■ **Stated goal**
Copy these lines verbatim, covering all the records.

■ **Data in this exercise**
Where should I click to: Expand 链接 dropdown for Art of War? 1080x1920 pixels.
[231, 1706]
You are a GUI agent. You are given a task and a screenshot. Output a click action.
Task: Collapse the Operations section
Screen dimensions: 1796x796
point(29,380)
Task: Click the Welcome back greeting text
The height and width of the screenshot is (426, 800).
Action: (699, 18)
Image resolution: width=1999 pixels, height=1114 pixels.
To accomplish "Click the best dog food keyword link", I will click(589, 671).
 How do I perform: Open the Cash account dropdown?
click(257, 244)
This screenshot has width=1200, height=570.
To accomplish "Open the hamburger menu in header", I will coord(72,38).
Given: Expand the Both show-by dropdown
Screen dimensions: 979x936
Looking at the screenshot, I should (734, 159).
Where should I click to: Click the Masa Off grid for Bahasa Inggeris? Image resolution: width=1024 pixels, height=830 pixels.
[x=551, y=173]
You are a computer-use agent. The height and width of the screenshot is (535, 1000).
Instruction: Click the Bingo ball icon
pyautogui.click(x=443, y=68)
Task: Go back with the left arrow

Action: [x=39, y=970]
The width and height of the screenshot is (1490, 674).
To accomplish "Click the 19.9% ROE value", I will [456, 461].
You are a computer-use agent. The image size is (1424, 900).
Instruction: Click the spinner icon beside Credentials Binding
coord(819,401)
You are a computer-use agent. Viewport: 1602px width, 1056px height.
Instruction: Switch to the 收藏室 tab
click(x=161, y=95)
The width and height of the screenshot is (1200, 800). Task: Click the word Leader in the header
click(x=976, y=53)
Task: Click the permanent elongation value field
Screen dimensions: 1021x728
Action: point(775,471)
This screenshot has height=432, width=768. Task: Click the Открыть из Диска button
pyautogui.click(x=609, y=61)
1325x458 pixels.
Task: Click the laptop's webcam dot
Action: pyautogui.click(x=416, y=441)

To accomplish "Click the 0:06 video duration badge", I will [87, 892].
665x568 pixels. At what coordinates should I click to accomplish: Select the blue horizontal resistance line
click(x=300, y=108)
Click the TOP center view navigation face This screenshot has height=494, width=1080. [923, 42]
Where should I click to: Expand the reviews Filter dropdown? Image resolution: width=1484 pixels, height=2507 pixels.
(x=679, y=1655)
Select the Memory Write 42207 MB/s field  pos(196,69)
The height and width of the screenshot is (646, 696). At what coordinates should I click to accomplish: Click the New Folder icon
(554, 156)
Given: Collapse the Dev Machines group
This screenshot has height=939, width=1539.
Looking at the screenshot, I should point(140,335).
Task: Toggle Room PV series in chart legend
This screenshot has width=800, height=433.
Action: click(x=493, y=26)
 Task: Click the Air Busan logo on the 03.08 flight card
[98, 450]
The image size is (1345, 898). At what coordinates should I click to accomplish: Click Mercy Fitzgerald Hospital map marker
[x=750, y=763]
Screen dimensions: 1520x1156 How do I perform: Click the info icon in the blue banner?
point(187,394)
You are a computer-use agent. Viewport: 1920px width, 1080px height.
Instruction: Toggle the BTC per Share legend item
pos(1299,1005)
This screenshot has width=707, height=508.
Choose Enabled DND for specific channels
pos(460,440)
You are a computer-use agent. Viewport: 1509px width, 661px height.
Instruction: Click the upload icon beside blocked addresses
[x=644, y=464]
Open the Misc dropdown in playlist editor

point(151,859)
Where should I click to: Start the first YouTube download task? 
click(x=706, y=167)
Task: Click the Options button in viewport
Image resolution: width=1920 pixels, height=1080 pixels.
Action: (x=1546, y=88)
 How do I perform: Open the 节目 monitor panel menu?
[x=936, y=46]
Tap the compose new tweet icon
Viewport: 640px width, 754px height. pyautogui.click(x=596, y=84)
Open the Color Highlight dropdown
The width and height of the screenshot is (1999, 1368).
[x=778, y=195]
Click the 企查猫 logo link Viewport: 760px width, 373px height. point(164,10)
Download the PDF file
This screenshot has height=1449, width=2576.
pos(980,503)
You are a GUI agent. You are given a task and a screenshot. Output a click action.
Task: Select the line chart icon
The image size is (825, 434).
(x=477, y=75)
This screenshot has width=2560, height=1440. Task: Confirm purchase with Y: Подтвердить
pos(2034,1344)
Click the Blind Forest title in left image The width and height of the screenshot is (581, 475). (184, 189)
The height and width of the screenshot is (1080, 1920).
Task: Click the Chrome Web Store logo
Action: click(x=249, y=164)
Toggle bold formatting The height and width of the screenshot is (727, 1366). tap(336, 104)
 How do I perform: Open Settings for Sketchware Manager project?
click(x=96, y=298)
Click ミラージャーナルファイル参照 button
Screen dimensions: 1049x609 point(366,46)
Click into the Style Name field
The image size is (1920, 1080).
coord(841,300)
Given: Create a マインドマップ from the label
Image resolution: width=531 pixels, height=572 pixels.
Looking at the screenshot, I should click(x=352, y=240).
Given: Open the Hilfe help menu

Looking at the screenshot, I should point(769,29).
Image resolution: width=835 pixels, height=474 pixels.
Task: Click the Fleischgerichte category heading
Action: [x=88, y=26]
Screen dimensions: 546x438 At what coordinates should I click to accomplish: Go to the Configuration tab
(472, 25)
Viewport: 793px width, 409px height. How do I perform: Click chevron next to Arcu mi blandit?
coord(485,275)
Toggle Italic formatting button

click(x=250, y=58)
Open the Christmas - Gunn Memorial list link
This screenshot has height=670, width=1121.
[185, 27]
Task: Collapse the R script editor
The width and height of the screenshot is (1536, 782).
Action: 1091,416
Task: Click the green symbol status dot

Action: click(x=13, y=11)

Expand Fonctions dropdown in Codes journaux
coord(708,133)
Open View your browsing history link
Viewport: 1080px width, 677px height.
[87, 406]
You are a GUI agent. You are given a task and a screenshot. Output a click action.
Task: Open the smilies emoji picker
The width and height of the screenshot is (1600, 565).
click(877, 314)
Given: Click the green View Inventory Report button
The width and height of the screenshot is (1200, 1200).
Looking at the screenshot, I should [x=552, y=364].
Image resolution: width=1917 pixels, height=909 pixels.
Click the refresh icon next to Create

■ **Complete answer**
Where should I click to: Expand 链接 dropdown for Art of War? 1080x1920 pixels.
[231, 1706]
You are a GUI agent. You are given a task and a screenshot. Output a click action.
Task: Collapse the Operations section
Screen dimensions: 1796x796
point(29,380)
Task: Click the Welcome back greeting text
The height and width of the screenshot is (426, 800).
Action: (699, 18)
Image resolution: width=1999 pixels, height=1114 pixels.
To accomplish "Click the best dog food keyword link", I will click(589, 671).
 How do I perform: Open the Cash account dropdown?
click(257, 244)
This screenshot has width=1200, height=570.
To accomplish "Open the hamburger menu in header", I will coord(72,38).
Given: Expand the Both show-by dropdown
Screen dimensions: 979x936
Looking at the screenshot, I should (734, 159).
Where should I click to: Click the Masa Off grid for Bahasa Inggeris? Image resolution: width=1024 pixels, height=830 pixels.
[x=551, y=173]
You are a computer-use agent. The height and width of the screenshot is (535, 1000).
Instruction: Click the Bingo ball icon
pyautogui.click(x=443, y=68)
Task: Go back with the left arrow

Action: [x=39, y=970]
The width and height of the screenshot is (1490, 674).
To accomplish "Click the 19.9% ROE value", I will [456, 461].
You are a computer-use agent. The image size is (1424, 900).
Instruction: Click the spinner icon beside Credentials Binding
coord(819,401)
You are a computer-use agent. Viewport: 1602px width, 1056px height.
Instruction: Switch to the 收藏室 tab
click(x=161, y=95)
The width and height of the screenshot is (1200, 800). Task: Click the word Leader in the header
click(x=976, y=53)
Task: Click the permanent elongation value field
Screen dimensions: 1021x728
Action: point(775,471)
This screenshot has height=432, width=768. Task: Click the Открыть из Диска button
pyautogui.click(x=609, y=61)
1325x458 pixels.
Task: Click the laptop's webcam dot
Action: pyautogui.click(x=416, y=441)

To accomplish "Click the 0:06 video duration badge", I will [87, 892].
665x568 pixels. At what coordinates should I click to accomplish: Select the blue horizontal resistance line
click(x=300, y=108)
Click the TOP center view navigation face This screenshot has height=494, width=1080. [923, 42]
Where should I click to: Expand the reviews Filter dropdown? Image resolution: width=1484 pixels, height=2507 pixels.
(x=679, y=1655)
Select the Memory Write 42207 MB/s field  pos(196,69)
The height and width of the screenshot is (646, 696). At what coordinates should I click to accomplish: Click the New Folder icon
(554, 156)
Given: Collapse the Dev Machines group
This screenshot has height=939, width=1539.
Looking at the screenshot, I should point(140,335).
Task: Toggle Room PV series in chart legend
This screenshot has width=800, height=433.
Action: click(x=493, y=26)
 Task: Click the Air Busan logo on the 03.08 flight card
[98, 450]
The image size is (1345, 898). At what coordinates should I click to accomplish: Click Mercy Fitzgerald Hospital map marker
[x=750, y=763]
Screen dimensions: 1520x1156 How do I perform: Click the info icon in the blue banner?
point(187,394)
You are a computer-use agent. Viewport: 1920px width, 1080px height.
Instruction: Toggle the BTC per Share legend item
pos(1299,1005)
This screenshot has width=707, height=508.
Choose Enabled DND for specific channels
pos(460,440)
You are a computer-use agent. Viewport: 1509px width, 661px height.
Instruction: Click the upload icon beside blocked addresses
[x=644, y=464]
Open the Misc dropdown in playlist editor

point(151,859)
Where should I click to: Start the first YouTube download task? 
click(x=706, y=167)
Task: Click the Options button in viewport
Image resolution: width=1920 pixels, height=1080 pixels.
Action: (x=1546, y=88)
 How do I perform: Open the 节目 monitor panel menu?
[x=936, y=46]
Tap the compose new tweet icon
Viewport: 640px width, 754px height. pyautogui.click(x=596, y=84)
Open the Color Highlight dropdown
The width and height of the screenshot is (1999, 1368).
[x=778, y=195]
Click the 企查猫 logo link Viewport: 760px width, 373px height. point(164,10)
Download the PDF file
This screenshot has height=1449, width=2576.
pos(980,503)
You are a GUI agent. You are given a task and a screenshot. Output a click action.
Task: Select the line chart icon
The image size is (825, 434).
(x=477, y=75)
This screenshot has width=2560, height=1440. Task: Confirm purchase with Y: Подтвердить
pos(2034,1344)
Click the Blind Forest title in left image The width and height of the screenshot is (581, 475). (184, 189)
The height and width of the screenshot is (1080, 1920).
Task: Click the Chrome Web Store logo
Action: click(x=249, y=164)
Toggle bold formatting The height and width of the screenshot is (727, 1366). tap(336, 104)
 How do I perform: Open Settings for Sketchware Manager project?
click(x=96, y=298)
Click ミラージャーナルファイル参照 button
Screen dimensions: 1049x609 point(366,46)
Click into the Style Name field
The image size is (1920, 1080).
coord(841,300)
Given: Create a マインドマップ from the label
Image resolution: width=531 pixels, height=572 pixels.
Looking at the screenshot, I should click(x=352, y=240).
Given: Open the Hilfe help menu

Looking at the screenshot, I should point(769,29).
Image resolution: width=835 pixels, height=474 pixels.
Task: Click the Fleischgerichte category heading
Action: [x=88, y=26]
Screen dimensions: 546x438 At what coordinates should I click to accomplish: Go to the Configuration tab
(472, 25)
Viewport: 793px width, 409px height. How do I perform: Click chevron next to Arcu mi blandit?
coord(485,275)
Toggle Italic formatting button

click(x=250, y=58)
Open the Christmas - Gunn Memorial list link
This screenshot has height=670, width=1121.
[185, 27]
Task: Collapse the R script editor
The width and height of the screenshot is (1536, 782).
Action: 1091,416
Task: Click the green symbol status dot

Action: click(x=13, y=11)

Expand Fonctions dropdown in Codes journaux
coord(708,133)
Open View your browsing history link
Viewport: 1080px width, 677px height.
[87, 406]
You are a GUI agent. You are given a task and a screenshot. Output a click action.
Task: Open the smilies emoji picker
The width and height of the screenshot is (1600, 565).
click(877, 314)
Given: Click the green View Inventory Report button
The width and height of the screenshot is (1200, 1200).
Looking at the screenshot, I should [x=552, y=364].
Image resolution: width=1917 pixels, height=909 pixels.
Click the refresh icon next to Create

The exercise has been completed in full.